Chum salmon returns this year have been dismal in much of Puget Sound.
“This season may be going down as the worst harvest of chum on record for Squaxin,” said Joe Peters, Squaxin Island tribal natural resources policy representative.
Chum sport and tribal fishing were shut down in South Sound after test fisheries found far fewer fish than forecast.
The state and tribal co-managers conduct an annual chum test fishery at Apple Cove Point near Kingston. It’s a real-time check of the size of the run, used to adjust harvest quotas for chum throughout South Puget Sound.
The preliminary forecast for chum was 555,000, but the test fishery results were so poor, the forecast was revised to 243,000.

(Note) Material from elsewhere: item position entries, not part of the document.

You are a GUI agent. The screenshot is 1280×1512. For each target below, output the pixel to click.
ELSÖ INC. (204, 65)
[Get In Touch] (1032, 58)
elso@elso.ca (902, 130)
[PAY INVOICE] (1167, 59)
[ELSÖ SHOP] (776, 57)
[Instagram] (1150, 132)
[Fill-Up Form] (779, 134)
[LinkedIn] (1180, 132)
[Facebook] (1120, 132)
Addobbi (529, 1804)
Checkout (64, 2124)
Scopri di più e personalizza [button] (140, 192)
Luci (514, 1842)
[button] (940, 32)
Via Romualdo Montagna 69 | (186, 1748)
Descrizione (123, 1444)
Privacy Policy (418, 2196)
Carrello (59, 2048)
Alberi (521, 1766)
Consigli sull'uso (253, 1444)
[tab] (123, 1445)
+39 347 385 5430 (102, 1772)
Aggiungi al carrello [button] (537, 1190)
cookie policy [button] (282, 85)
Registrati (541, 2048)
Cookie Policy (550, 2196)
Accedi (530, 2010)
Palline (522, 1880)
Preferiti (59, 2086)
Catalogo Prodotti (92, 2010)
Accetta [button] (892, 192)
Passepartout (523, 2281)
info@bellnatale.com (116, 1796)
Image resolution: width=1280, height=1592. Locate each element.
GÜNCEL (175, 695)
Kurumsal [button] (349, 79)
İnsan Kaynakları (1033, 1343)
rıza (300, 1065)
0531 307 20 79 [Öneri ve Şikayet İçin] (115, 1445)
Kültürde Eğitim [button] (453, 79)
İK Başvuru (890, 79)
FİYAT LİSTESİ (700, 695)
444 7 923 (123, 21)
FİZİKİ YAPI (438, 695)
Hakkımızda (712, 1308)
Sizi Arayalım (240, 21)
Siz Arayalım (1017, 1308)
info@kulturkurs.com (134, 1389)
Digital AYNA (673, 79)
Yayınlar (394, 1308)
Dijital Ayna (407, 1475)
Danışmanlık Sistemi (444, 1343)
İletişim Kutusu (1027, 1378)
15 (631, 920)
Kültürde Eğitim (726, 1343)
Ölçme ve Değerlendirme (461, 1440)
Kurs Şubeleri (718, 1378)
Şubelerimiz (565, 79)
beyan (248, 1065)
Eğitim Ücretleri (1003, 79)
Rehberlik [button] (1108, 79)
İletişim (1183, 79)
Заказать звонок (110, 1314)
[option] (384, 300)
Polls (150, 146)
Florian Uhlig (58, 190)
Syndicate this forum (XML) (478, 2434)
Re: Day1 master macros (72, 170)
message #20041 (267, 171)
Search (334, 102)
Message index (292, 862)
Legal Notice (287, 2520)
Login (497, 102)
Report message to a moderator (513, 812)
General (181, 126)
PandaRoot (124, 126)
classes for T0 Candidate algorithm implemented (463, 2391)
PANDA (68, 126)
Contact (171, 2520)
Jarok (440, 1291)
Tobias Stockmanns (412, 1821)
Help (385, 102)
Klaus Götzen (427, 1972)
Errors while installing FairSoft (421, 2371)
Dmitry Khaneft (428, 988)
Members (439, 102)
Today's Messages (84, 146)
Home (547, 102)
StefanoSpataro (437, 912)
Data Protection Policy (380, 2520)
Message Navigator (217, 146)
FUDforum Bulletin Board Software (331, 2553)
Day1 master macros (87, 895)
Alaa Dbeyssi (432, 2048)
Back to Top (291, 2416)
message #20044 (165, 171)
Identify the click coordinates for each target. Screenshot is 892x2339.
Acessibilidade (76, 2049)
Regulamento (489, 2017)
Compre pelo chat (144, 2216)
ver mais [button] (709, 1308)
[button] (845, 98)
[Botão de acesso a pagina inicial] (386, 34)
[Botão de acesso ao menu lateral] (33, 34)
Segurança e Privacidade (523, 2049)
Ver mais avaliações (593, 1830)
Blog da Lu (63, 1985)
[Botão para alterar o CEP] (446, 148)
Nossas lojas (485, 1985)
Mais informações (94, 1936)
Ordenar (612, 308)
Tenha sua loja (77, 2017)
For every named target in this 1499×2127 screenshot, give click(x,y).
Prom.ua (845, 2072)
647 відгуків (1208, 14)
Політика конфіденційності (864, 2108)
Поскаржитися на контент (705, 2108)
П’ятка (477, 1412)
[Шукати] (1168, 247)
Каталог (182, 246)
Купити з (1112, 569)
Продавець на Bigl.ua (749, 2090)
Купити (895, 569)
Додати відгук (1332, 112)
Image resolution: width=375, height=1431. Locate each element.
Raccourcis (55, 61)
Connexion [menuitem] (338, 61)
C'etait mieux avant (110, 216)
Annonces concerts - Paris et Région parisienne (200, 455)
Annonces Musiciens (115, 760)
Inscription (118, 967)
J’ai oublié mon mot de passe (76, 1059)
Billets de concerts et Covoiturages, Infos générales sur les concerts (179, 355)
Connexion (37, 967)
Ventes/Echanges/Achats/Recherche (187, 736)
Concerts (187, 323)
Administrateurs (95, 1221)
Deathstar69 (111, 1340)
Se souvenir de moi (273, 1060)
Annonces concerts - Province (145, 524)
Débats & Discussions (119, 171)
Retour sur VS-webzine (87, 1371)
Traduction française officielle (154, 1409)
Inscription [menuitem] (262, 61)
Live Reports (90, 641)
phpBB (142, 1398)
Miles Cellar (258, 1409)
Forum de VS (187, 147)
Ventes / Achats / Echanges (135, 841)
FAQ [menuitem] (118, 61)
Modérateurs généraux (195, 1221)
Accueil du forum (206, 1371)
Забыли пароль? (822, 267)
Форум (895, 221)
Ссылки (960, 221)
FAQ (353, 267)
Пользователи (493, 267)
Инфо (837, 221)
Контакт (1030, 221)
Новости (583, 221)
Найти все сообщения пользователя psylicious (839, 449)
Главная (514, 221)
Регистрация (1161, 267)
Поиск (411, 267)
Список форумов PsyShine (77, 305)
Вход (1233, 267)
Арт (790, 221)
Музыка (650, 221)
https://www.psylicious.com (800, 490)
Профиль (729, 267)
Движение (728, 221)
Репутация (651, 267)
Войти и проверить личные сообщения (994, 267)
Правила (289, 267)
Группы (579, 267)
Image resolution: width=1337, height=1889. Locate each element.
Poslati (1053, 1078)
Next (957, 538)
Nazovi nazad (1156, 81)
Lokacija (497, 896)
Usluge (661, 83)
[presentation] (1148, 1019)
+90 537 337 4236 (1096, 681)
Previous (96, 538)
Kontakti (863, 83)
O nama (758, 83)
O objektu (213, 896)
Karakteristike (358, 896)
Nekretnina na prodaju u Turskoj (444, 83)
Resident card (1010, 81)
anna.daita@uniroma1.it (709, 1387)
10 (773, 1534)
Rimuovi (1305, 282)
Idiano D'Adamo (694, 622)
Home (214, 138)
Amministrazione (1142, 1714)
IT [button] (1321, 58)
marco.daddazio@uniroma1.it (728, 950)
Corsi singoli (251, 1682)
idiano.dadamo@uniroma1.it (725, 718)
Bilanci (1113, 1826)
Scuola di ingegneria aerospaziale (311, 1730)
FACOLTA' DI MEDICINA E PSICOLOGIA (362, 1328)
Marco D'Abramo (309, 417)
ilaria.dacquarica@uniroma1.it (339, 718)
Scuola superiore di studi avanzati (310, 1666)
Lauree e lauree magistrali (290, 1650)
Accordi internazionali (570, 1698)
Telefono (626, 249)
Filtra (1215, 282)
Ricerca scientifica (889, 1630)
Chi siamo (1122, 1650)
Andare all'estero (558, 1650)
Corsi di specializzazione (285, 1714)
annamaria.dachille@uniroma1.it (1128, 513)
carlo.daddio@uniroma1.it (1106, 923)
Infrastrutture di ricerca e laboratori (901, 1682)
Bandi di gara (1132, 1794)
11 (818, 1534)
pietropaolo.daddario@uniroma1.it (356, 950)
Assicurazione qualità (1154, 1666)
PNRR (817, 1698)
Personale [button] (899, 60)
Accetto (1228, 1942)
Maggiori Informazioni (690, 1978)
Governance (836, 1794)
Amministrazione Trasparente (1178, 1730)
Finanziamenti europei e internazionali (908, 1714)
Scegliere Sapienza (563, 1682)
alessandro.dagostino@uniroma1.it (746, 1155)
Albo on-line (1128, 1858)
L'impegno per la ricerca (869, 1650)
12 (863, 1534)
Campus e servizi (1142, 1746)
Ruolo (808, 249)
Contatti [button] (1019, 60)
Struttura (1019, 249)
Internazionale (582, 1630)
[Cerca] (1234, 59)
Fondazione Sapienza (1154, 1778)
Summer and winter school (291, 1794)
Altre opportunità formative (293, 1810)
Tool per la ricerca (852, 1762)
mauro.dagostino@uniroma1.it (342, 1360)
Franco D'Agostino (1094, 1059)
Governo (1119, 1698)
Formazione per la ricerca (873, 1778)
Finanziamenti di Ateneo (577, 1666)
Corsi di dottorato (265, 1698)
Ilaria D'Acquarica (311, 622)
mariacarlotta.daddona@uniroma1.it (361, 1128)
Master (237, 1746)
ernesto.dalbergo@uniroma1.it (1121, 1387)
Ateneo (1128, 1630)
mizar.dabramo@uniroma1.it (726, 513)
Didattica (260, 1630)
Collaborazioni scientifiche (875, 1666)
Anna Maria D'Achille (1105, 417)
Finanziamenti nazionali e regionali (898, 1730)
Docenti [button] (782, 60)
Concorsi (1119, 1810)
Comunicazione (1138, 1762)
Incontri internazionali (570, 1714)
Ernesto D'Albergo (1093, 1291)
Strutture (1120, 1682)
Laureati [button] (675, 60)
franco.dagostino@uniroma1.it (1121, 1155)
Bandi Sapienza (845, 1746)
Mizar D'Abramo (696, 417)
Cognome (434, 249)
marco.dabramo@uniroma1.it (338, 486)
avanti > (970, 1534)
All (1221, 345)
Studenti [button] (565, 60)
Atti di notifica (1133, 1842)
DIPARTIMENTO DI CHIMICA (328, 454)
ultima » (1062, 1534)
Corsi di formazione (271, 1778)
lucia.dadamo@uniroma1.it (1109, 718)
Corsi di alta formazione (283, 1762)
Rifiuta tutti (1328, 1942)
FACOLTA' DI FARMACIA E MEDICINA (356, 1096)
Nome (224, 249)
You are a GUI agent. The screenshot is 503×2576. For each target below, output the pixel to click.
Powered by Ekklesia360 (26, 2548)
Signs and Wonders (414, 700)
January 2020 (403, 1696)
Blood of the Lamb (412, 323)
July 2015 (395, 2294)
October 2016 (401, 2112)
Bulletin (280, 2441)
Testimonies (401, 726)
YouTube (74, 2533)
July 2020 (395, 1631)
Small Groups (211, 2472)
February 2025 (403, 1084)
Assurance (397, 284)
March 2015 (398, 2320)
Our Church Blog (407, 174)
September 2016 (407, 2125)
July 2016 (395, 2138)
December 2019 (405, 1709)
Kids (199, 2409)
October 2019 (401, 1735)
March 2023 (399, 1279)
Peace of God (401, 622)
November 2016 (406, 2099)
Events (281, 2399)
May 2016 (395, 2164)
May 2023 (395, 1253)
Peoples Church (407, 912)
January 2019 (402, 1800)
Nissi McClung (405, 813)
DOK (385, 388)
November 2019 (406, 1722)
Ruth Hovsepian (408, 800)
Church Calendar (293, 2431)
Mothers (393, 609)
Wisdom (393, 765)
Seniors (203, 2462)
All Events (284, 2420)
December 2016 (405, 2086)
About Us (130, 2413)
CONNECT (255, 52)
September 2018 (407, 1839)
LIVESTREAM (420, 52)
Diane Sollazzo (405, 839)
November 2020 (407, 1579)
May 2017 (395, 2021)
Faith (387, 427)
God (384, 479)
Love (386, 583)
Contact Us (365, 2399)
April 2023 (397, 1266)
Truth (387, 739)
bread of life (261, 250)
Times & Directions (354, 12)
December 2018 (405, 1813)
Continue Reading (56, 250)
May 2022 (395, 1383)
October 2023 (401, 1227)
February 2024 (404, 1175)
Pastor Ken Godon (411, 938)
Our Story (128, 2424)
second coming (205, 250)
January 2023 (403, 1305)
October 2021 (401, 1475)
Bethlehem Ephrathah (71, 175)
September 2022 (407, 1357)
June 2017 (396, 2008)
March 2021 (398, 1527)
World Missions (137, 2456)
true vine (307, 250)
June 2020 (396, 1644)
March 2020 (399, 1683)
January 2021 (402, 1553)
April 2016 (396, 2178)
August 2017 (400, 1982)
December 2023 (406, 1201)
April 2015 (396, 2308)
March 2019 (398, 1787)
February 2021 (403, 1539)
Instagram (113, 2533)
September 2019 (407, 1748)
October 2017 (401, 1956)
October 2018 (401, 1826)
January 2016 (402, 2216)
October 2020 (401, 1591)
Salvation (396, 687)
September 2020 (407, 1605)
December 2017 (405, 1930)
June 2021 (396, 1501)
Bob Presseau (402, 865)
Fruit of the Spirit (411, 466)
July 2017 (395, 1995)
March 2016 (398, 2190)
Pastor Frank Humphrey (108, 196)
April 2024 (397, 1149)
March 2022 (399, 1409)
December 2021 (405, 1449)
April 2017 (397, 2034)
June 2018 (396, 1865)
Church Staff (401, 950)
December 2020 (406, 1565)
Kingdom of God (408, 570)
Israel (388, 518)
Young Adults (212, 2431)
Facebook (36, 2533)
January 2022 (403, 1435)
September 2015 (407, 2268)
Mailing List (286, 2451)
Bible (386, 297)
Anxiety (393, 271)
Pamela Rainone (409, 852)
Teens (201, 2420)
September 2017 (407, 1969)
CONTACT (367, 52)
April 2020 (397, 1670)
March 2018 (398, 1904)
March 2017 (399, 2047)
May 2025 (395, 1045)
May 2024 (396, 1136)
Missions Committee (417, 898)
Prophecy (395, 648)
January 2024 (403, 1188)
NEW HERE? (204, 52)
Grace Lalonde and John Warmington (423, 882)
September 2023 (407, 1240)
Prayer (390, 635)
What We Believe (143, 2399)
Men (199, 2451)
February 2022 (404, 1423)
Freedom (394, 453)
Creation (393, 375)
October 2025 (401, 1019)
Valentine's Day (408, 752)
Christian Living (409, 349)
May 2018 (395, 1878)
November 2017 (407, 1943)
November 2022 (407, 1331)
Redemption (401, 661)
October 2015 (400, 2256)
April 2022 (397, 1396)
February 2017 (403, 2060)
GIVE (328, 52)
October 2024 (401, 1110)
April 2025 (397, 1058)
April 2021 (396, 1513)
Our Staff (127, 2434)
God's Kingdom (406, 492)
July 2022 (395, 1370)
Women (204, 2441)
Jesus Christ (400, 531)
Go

“These returns are the worst in 20 years, and we don’t have a real culprit identified,” said Bill Patton, Northwest Indian Fisheries Commission South Sound biologist. “Returns were supposed to be decent.”
The Squaxin Island Tribe’s surveys showed that Totten Inlet, where Kennedy Creek is a major chum stream, will make escapement – the number of fish needed to sustain the run – but Eld Inlet is still between 40 to 60 percent of what it needs.
“It’s been beyond depressing,” said Mike Huff, Suquamish Tribe’s hatchery manager.
The tribe’s Grovers Creek Hatchery had a total of 720 chum adults return, with an egg take of 419,000.
“Normally we have about 2,000 chum salmon to spawn and get 2.5 million eggs into our hatchery, but this is the lowest we’ve ever had,” he said.
Hood Canal’s preseason forecast was reduced by 23 percent over the commercial fishing season, said Abigail Welch, Port Gamble S’Klallam Tribe’s fisheries biologist.
Welch suspects the 2015 warm ocean conditions are in part to blame. The tribe released nearly 1.3 million fry in 2015 – the largest number in seven years – hoping for a fruitful return in 2019, she said. Only 500 chum returned to the tribe’s Point Julia Hatchery in Port Gamble Bay. On average, more than 4,000 fish return to the bay.
The tribe’s fishermen had minimal fishing effort due to the low returns. In October, 344 chum were harvested. Nobody fished the bay in November.
In South Hood Canal, only 246 fish returned to the Skokomish Tribe’s Enatai Hatchery, with 637,000 eggs taken for spawning, said Robert Blankenship, the tribe’s hatchery manager. The tribe normally spawns 2,500 fish for 3.5 million eggs, based on average fecundity of 2,800 eggs per female.
Tulalip Tribes’ salmon enhancement biologist Mike Crewson says that climate change is having an impact on fish in both marine and fresh water. Tulalip’s Bernie “Kai Kai” Gobin hatchery had its lowest egg take ever.
“This year’s hatchery chum run and egg take is about 90 percent below average and 95 percent below what we’ve seen in a good year,” he said. “The run is close to 80 percent males, which further limits the number of eggs we can produce.”
Skagit River Chum Haven’t Been Fished for a Decade
Skagit River fisheries managers have been alarmed by small chum returns for a decade.
“We’ve been scratching our heads about why the chum aren’t coming back,” said Scott Schuyler, Upper Skagit Tribe’s natural resources director. “When we tried to broodstock for our hatchery program during the week that should have been the peak return, we caught two fish. In the nineties, we had a quarter of a million fish return.”
Chum used to be one of the staples for the Upper Skagit Tribe, Schuyler added.
“It’s how we survived through the winter. We haven’t had a chum fishery since 2007 and that was a bust.”
The Sauk-Suiattle Tribe has been developing a hatchery chum supplementation program on the Sauk River, a tributary to the Skagit, for the past few years. In 2017, the tribe’s natural resources department released 20,000 fry, which should return as adults in fall 2020.
While the goal is to collect 50 male and 50 female adults to spawn, Sauk-Suiattle hatchery staff collected 14 of each, providing 34,000 eggs. The eggs will be incubated to eyed stage at the Marblemount Hatchery on the Skagit River and then raised in remote site incubators on a tributary to the Sauk.
“In 2008, returns in the Skagit dropped to the worst level historically,” said Grant Kirby, Sauk-Suiattle fisheries biologist. “The Sauk population is the smallest of the sub-populations in the Skagit River system.”